1.2 Complex surveys and statistical inference

In this book, we demonstrate how to estimate poverty and inequality measures in a population using microdata collected from a complex survey sample. Most surveys administered by government agencies or larger research organizations utilize a sampling design that violates the assumption of simple random sampling (SRS), including:

  1. Different units selection probabilities;
  2. Clustering of units;
  3. Stratification of clusters;
  4. Reweighting to compensate for missing values and other adjustments.

Therefore, basic unweighted R commands such as mean() or glm() will not properly account for the weighting nor the measures of uncertainty (such as sampling variance estimates and confidence intervals) present in the dataset. For some examples of publicly-available complex survey data sets, see http://asdfree.com.

Unlike other software, the R convey package does not require that the user specify these parameters throughout the analysis.
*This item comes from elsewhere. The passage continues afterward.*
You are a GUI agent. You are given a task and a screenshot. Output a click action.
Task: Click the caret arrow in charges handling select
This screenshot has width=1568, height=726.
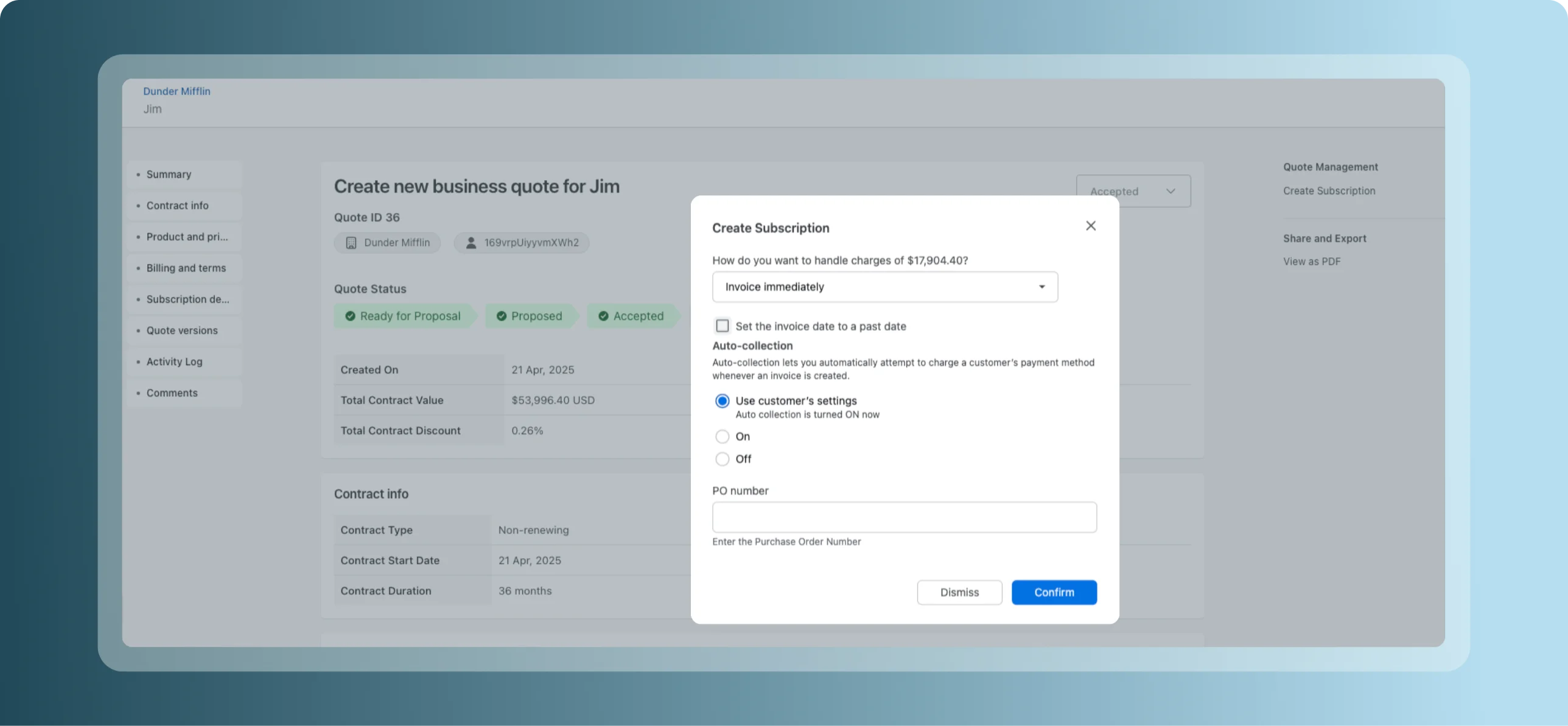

So long as the svydesign object or svrepdesign object has been constructed properly at the outset of the analysis, the convey package will incorporate the survey design automatically and produce statistics and variances that take the complex sample into account.

Survey analysts familiar with the R dplyr syntax implemented by the survey library’s wrapper srvyr package might be interested in implementing specific convey functions by following the svygini() example published by srvyr author Greg Freedman Ellis. Note that the full design stored by convey_prep() may in some cases complicate this extension.